The Cotton Tiberius excerpt concerns Jannes's condemnation to Hell and Jambres's summoning him through necromancy. [19] The illustration does not exactly correspond to the text, which in the Greek versions has the necromancy performed under an apple tree. The tree is omitted in the Latin, but the illustration depicts Jambres on a mountain. [22] The differences between the Latin text and the Greek can be explained by the need of the excerpter to adapt the text to its context. [15]

Folio 87v contains a full-page illustration of the story, but the miniature illustration at the start of 87r belongs with the preceding story. [20] The illustration shows Jambres with an open book standing on a rock trying to summon the "shade" of his brother from Hell while a giant figure rises up from the underworld. Albert Pietersma identifies this figure with Satan, but there is no reference in the Apocryphon to Satan or demons. The figure may be one of the giants referred to in the Ethiopic text. [23]

Ethiopian parchment

A page from the Ethiopic Janes and Jambres Addis Ababa, Walda Masqal Centre of the Institute of Ethiopian Studies, Schneider ms. frag. 19, f. 1v.png
A page from the Ethiopic Janes and Jambres

The Ethiopic translation of Jannes and Jambres is known from a single fragmentary manuscript, now in Addis Ababa, Walda Masqal Centre of the Institute of Ethiopian Studies, Schneider ms. frag. 19. It is a parchment bifolium from the 13th century or earlier. The translation itself was made from Greek between the late 4th century and the 6th, probably nearer to the early 5th century. The translation seems to have been fairly literal, but the surviving text has been greatly corrupted in its transmission. [24]

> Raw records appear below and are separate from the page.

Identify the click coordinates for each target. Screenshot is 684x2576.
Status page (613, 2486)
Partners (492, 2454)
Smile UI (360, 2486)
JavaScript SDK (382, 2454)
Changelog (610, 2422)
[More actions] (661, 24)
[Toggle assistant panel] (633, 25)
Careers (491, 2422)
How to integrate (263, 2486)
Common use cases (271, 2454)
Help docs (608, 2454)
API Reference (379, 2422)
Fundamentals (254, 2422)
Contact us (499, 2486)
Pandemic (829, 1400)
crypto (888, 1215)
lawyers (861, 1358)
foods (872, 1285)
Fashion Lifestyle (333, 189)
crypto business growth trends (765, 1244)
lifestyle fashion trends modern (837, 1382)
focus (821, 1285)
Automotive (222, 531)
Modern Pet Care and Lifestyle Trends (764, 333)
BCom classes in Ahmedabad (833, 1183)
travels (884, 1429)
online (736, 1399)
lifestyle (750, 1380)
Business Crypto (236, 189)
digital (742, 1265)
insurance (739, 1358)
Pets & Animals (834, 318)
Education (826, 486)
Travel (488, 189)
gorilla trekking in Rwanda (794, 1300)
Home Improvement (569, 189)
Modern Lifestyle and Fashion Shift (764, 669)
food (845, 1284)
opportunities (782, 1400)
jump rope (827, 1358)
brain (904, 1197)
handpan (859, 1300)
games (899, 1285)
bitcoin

The two parts of the Ethiopic fragment are not consecutive and the second is unique. That is, it does not correspond to any surviving part of the Greek text. It is possible that the latter represents the alternative ending of a distinct recension. [25]

Literary references

The existence of a book entitled Jannes and Jambres is known from several sources. On the whole it seems to have been most popular in Egypt and the Latin West. [26]

Citations in other works

Origen, in a commentary on the Gospel of Matthew that survives only in a Latin translation, writes that 2 Timothy 3:8 is based on "an apocryphal [book] entitled Jannes and Jambres". [27] Since he was writing after AD 244, Origen provides a terminus ante quem (latest possible date) for the composition of Jannes and Jambres. Since he believed 2 Timothy to have been written by Paul the Apostle, Origen himself placed the composition of the apocryphon no later than the middle of the 1st century AD. He noted that some of his contemporary rejected the canonicity of 2 Timothy because it cited an apocryphal work. [28]

The next two earliest mentions are also in Latin. In the mid-4th century, Ambrosiaster refers to Jannes and Jambres in commenting on 2 Timothy, noting that the passage in question "is an example from the apocrypha". [29] A 6th-century list of apocryphal books known as the Decretum Gelasianum contains the Paenitentia Iamne et Mambre ('Penitence of Jannes and Jambres'). [26] Its circulation by then must have been limited, since already John Chrysostom (died 407) confessed ignorance as to the source used by 2 Timothy. [30]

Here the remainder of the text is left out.